Bajo la lluvia torrencial, la perra flaca se acurrucaba protegiendo a sus cuatro cachorros recién nacidos. El agua fría resbalaba por su pelaje enmarañado, pero ella se negaba a moverse, decidida a resguardar las diminutas vidas que se apretaban contra su cuerpo. Sus ojitos aún cerrados y sus respiraciones débiles apenas entendían la tormenta que rugía a su alrededor.
Los cachorros temblaban, sus pequeños cuerpos cubiertos de barro mientras se agrupaban unos contra otros. Una bolsa de plástico rota, que el viento agitaba sin piedad, apenas les ofrecía un mínimo refugio. Cada trueno los hacía estremecerse, pero se hundían más en el calor de su madre, confiando plenamente en ella.

A pesar del cansancio, la madre mantenía la cabeza erguida, atenta a cada sonido. El hambre la debilitaba y la lluvia helada le hacía doler los huesos, pero su instinto de protección superaba cualquier incomodidad.

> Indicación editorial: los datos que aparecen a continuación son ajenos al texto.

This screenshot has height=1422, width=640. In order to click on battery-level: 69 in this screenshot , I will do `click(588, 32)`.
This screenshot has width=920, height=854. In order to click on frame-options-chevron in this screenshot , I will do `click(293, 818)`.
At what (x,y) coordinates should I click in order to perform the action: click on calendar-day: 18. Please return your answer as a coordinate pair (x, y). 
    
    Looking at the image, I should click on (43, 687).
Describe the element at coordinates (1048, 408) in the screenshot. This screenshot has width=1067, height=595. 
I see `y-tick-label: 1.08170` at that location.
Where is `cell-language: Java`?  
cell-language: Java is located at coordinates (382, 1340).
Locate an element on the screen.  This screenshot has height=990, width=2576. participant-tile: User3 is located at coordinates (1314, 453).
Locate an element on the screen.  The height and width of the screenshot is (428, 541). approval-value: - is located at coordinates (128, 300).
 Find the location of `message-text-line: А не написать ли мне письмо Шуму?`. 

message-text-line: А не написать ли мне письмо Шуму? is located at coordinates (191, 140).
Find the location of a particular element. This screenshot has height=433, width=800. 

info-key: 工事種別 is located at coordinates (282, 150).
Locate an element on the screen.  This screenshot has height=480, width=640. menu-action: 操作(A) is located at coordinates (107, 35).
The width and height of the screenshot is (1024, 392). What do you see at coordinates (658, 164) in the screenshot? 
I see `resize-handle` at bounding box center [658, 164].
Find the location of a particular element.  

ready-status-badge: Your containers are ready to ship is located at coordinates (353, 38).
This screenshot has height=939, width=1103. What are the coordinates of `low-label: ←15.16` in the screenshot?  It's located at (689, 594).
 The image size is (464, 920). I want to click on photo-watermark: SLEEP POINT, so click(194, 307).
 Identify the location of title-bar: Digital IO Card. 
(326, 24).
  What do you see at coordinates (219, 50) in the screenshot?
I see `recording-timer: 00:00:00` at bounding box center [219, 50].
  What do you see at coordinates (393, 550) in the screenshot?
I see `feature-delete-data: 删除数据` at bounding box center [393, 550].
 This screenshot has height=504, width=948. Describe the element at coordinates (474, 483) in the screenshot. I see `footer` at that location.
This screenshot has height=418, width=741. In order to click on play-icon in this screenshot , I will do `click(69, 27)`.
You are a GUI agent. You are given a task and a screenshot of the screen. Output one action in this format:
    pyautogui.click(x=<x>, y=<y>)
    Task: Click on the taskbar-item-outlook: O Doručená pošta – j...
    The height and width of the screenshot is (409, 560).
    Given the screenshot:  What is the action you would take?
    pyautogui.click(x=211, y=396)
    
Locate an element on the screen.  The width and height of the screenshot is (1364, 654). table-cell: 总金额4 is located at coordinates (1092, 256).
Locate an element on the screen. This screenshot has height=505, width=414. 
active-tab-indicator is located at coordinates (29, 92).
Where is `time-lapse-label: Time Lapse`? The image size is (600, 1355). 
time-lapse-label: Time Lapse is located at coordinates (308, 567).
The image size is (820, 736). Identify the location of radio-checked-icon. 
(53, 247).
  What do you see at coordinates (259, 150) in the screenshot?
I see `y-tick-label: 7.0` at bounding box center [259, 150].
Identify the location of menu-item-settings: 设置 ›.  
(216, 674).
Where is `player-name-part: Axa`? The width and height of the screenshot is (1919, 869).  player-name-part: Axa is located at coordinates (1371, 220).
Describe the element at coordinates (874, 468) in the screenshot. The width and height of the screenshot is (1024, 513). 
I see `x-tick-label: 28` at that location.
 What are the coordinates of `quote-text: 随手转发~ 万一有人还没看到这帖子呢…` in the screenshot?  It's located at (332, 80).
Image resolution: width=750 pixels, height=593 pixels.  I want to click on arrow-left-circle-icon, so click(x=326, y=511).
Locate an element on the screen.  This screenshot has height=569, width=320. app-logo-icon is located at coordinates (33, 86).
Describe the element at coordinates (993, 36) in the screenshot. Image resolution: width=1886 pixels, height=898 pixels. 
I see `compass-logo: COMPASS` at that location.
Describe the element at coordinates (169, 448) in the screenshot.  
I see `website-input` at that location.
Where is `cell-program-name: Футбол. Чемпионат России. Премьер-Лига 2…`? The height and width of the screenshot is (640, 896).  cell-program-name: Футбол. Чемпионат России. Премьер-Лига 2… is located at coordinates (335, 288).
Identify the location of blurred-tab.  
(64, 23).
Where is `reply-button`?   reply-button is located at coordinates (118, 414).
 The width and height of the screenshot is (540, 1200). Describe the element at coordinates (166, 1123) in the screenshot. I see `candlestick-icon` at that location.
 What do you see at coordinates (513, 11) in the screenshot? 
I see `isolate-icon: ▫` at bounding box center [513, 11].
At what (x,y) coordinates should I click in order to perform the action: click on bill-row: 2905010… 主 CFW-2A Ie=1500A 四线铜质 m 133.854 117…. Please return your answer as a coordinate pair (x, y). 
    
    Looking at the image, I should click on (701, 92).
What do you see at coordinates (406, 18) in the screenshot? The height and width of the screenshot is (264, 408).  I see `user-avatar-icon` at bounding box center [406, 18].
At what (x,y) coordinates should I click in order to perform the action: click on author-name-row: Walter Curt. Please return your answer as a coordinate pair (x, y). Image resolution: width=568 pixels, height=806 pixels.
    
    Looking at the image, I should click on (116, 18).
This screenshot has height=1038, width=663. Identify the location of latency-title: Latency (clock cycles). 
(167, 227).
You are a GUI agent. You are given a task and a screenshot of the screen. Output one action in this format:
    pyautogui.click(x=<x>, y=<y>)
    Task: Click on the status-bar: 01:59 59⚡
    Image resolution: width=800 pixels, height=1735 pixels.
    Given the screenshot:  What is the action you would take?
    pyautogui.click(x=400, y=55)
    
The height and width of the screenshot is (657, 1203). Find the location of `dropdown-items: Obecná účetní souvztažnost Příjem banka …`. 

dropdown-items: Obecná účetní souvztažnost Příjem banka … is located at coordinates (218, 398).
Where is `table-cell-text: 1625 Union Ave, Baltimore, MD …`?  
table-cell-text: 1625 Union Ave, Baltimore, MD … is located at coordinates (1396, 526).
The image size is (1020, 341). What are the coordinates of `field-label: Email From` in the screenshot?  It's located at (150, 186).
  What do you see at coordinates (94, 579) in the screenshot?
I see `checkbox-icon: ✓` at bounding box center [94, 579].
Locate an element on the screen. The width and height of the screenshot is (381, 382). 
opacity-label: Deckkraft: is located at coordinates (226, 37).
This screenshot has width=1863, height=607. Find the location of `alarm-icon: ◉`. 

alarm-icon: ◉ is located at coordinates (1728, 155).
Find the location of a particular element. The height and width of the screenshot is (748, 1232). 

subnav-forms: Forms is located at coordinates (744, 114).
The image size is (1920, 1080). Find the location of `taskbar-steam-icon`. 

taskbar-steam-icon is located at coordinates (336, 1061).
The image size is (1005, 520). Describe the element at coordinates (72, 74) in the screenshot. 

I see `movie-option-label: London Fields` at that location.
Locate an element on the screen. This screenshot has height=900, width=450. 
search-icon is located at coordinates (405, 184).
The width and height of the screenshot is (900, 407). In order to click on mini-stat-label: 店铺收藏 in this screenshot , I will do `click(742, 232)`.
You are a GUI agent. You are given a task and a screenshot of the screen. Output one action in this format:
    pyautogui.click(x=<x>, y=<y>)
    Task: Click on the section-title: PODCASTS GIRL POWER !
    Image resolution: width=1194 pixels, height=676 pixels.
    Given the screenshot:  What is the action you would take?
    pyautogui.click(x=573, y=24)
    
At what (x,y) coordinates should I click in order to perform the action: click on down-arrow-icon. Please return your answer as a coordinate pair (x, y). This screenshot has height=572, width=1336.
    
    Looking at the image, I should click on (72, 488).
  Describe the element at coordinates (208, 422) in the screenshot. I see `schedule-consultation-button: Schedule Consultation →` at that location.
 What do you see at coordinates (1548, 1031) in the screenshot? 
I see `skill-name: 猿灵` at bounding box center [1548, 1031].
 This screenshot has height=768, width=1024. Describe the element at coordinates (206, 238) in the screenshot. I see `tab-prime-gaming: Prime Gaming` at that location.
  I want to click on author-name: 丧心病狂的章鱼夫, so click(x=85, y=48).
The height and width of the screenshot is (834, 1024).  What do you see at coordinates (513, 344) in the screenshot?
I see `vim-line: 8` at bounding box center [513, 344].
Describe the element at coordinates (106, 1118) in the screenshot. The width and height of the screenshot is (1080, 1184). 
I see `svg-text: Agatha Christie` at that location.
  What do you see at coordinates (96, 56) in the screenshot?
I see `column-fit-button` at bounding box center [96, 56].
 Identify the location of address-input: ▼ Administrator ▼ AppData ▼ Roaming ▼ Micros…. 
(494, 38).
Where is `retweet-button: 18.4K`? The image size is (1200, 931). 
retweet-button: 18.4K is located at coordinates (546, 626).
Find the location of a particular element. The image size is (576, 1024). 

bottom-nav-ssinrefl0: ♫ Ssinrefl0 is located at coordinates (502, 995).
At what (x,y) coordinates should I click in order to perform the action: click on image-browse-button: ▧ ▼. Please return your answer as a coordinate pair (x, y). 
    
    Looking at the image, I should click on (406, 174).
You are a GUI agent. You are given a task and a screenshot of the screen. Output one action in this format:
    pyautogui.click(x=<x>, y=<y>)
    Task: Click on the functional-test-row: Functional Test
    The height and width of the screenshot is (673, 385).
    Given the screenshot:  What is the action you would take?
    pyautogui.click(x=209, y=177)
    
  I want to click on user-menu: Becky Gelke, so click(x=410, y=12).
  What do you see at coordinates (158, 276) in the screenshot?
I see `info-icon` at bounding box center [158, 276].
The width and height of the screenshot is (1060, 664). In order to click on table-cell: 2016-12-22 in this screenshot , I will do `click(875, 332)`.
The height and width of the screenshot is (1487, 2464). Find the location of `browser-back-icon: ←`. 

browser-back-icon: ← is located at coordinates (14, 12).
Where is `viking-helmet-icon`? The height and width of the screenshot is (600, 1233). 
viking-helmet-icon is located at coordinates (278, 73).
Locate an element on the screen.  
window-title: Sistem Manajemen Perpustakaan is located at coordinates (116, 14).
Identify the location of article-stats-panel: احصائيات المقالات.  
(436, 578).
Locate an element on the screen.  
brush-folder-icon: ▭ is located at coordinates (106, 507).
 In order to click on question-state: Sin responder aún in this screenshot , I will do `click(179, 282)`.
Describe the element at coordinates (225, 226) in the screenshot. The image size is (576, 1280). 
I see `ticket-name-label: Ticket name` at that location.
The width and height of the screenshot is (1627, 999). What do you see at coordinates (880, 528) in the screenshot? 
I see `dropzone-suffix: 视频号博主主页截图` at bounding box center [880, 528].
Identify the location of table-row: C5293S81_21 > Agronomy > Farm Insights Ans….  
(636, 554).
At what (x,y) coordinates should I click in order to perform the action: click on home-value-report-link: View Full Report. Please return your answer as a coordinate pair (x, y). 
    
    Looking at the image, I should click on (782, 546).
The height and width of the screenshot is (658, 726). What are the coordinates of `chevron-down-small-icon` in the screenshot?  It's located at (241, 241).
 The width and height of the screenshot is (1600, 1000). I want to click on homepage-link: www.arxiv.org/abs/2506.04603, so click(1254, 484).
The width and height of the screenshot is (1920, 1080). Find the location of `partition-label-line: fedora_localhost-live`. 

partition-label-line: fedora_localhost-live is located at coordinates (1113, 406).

Con suaves quejidos, acariciaba a sus crías, asegurándoles que no estaban solas.

En medio de aquel momento tan sombrío, rodeados de oscuridad y tormenta, aquella pequeña familia encarnaba la resistencia. Su supervivencia no dependía de la fuerza, sino del lazo inquebrantable entre una madre y sus hijos. Aunque vulnerables, se aferraban a la vida con silenciosa determinación, esperando a que la tormenta pasara y llegara un rayo de esperanza.